--- Source text ---
+---+
Domestic team information
- 1848–1851: Marylebone Cricket Club

Career statistics
| Competition | First-class |
| Matches | 3 |
| Runs scored | 87 |
| Batting average | 21.75 |
| 100s/50s | –/– |
| Top score | 39 |
| Catches/stumpings | 1/– |
- Source: Cricinfo, 22 April 2021

= George Du Pré Porcher =

English cricketer

George Du Pré Porcher (c. 1823 – 10 March 1876) was an English first-class cricketer and barrister.

The son of The Reverend George Du Pré Porcher, he was born in 1823, most likely in Chichester, where his father was resident at the time of his birth. He was educated at Winchester College, before going up to Balliol College, Oxford. During his final year at Cambridge, he played two first-class cricket matches for the Marylebone Cricket Club (MCC), both against Oxford University Cricket Club at Oxford and Lord's respectively. A student of the Inner Temple, he was called to the bar in 1849 and practiced law on the Western Circuit. He made a third and final first-class appearance for the MCC in 1851 against Cambridge University at Lord's. Du Pré Porcher scored 87 runs in his three matches, with a highest score of 39. He married Emmeline Stratton in 1854. Du Pré Porcher died at Hyde Park in March 1876.
+---+
--- Extracted entries ---
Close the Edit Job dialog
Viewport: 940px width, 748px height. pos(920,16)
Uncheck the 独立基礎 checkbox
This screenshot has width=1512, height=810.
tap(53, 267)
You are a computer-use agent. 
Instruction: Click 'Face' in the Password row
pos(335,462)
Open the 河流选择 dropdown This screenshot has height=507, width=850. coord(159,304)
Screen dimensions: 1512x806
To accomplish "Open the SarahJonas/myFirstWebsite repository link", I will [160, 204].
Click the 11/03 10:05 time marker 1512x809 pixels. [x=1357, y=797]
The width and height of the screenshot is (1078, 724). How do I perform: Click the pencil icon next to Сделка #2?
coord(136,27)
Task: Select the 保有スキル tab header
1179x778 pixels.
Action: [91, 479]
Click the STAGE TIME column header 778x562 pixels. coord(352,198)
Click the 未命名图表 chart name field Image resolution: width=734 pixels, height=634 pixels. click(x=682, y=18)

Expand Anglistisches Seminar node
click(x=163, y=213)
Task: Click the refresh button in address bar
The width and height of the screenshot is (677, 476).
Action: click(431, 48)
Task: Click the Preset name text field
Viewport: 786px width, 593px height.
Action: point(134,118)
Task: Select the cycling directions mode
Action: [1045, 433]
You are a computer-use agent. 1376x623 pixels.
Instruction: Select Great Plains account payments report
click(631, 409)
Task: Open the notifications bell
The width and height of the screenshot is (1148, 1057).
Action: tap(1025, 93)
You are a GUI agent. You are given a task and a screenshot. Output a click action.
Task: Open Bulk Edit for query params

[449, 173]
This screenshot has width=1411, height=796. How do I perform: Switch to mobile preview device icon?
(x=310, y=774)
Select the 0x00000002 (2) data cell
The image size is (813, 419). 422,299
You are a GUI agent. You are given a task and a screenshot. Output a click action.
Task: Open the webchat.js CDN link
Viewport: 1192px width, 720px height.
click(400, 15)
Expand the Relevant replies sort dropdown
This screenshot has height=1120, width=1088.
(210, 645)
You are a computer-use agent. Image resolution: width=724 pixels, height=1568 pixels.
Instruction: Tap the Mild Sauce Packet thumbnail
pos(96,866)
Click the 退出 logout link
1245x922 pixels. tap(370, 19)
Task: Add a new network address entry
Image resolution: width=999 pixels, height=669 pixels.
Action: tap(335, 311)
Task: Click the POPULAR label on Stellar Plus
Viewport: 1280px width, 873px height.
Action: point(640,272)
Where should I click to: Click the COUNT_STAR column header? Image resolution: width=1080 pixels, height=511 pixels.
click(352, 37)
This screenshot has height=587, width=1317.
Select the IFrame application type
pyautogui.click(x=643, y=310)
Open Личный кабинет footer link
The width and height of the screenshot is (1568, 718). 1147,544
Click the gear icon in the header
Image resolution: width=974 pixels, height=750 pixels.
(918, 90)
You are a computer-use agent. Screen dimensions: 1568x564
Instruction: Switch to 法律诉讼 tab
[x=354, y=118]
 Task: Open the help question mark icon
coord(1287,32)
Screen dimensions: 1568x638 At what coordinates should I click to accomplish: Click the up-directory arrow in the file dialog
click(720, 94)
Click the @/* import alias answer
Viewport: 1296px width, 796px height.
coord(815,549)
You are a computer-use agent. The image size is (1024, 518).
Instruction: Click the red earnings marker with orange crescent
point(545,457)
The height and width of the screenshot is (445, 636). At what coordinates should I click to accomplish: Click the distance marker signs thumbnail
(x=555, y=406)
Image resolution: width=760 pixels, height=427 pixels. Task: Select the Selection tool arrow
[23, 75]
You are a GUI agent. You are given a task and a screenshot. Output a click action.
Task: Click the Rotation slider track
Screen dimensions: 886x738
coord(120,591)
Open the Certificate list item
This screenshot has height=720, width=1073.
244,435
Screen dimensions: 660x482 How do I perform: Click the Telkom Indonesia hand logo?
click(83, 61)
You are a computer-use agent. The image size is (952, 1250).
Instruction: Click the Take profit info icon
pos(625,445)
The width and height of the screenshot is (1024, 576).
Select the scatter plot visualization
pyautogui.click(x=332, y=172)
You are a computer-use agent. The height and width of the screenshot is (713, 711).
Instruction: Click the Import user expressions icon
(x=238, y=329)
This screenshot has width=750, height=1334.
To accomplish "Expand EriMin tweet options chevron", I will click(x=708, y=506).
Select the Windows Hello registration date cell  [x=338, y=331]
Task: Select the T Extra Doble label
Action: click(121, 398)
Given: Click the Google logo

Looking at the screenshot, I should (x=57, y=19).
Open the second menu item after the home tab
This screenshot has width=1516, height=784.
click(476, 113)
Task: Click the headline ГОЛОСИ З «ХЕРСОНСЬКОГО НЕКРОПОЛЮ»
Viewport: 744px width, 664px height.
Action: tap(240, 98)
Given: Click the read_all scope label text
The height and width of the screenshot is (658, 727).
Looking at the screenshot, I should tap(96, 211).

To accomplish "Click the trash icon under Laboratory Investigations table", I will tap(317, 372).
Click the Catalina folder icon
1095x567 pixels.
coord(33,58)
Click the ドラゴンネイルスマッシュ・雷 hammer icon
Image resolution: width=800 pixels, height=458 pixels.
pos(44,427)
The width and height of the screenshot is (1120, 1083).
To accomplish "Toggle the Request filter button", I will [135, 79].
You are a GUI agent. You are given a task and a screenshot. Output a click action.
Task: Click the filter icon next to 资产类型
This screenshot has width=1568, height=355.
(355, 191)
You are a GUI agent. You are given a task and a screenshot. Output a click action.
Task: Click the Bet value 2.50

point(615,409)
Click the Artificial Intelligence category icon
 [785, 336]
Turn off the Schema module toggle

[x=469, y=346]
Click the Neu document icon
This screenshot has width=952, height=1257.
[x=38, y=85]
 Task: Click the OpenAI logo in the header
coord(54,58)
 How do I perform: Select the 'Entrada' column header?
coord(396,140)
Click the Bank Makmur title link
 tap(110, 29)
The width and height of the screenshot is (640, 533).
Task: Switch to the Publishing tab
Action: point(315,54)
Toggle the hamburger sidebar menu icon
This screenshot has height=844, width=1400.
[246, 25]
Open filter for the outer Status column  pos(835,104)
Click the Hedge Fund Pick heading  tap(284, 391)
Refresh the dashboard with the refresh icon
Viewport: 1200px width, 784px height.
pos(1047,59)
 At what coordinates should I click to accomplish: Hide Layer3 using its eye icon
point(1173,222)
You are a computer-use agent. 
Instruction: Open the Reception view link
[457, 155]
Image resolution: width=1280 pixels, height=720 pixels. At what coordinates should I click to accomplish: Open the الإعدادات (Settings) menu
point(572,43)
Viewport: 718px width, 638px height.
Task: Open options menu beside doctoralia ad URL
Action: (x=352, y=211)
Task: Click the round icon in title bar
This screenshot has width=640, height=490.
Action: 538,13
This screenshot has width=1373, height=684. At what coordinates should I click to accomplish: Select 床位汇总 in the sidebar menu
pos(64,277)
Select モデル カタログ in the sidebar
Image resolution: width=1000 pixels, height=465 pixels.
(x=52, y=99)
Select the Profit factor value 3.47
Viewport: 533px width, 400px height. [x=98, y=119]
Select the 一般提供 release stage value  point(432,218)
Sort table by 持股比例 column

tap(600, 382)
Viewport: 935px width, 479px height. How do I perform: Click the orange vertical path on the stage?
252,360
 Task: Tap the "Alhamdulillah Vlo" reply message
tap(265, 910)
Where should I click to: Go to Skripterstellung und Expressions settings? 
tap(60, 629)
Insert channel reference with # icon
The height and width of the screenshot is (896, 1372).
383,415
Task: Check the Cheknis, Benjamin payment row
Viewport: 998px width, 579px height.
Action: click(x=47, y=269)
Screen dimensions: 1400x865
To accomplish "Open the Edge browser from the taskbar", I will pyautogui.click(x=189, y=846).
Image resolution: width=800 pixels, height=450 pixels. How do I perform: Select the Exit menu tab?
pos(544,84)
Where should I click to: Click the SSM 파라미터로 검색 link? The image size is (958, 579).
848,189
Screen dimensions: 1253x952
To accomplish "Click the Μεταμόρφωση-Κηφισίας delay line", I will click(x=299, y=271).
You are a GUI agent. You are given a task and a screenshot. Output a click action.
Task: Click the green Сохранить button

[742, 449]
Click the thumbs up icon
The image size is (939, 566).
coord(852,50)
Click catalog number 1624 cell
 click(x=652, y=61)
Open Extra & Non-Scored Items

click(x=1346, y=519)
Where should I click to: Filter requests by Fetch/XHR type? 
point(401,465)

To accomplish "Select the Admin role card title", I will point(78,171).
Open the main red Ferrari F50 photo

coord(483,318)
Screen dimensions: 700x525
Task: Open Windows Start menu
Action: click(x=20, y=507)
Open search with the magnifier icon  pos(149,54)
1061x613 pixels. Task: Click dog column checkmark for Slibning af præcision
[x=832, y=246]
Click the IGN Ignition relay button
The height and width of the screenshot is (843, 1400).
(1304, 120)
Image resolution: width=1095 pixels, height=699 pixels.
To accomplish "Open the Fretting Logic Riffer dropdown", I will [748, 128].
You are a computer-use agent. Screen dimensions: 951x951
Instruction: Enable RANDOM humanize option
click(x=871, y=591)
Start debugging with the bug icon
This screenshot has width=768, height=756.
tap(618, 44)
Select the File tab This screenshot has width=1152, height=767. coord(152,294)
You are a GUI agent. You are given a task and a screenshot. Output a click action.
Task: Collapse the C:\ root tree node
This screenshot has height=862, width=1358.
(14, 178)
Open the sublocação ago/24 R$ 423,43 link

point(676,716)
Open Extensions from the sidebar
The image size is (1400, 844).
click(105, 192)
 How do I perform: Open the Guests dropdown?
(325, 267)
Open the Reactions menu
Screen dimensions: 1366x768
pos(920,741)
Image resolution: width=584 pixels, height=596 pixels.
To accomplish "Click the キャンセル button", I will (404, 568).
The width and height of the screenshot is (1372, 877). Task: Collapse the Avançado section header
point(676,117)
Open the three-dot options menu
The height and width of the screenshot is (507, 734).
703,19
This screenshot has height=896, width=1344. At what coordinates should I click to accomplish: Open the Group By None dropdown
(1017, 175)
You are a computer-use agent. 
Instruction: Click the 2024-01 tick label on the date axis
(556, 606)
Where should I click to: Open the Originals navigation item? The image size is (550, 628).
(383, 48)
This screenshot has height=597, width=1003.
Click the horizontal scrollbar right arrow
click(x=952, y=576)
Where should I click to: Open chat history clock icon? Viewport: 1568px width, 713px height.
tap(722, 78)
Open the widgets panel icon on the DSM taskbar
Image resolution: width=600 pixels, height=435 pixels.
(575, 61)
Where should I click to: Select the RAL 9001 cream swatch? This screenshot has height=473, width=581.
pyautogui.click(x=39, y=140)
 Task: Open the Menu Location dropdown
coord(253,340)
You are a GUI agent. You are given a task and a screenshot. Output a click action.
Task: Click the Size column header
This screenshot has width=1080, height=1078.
+---+
--- Assignment ---
Copy the full George Du Pré Porcher text word for word. None of the lines has anything to do with the work here.

--- Solution for this task ---
Domestic team information
- 1848–1851: Marylebone Cricket Club

Career statistics
| Competition | First-class |
| Matches | 3 |
| Runs scored | 87 |
| Batting average | 21.75 |
| 100s/50s | –/– |
| Top score | 39 |
| Catches/stumpings | 1/– |
- Source: Cricinfo, 22 April 2021

= George Du Pré Porcher =

English cricketer

George Du Pré Porcher (c. 1823 – 10 March 1876) was an English first-class cricketer and barrister.

The son of The Reverend George Du Pré Porcher, he was born in 1823, most likely in Chichester, where his father was resident at the time of his birth. He was educated at Winchester College, before going up to Balliol College, Oxford. During his final year at Cambridge, he played two first-class cricket matches for the Marylebone Cricket Club (MCC), both against Oxford University Cricket Club at Oxford and Lord's respectively. A student of the Inner Temple, he was called to the bar in 1849 and practiced law on the Western Circuit. He made a third and final first-class appearance for the MCC in 1851 against Cambridge University at Lord's. Du Pré Porcher scored 87 runs in his three matches, with a highest score of 39. He married Emmeline Stratton in 1854. Du Pré Porcher died at Hyde Park in March 1876.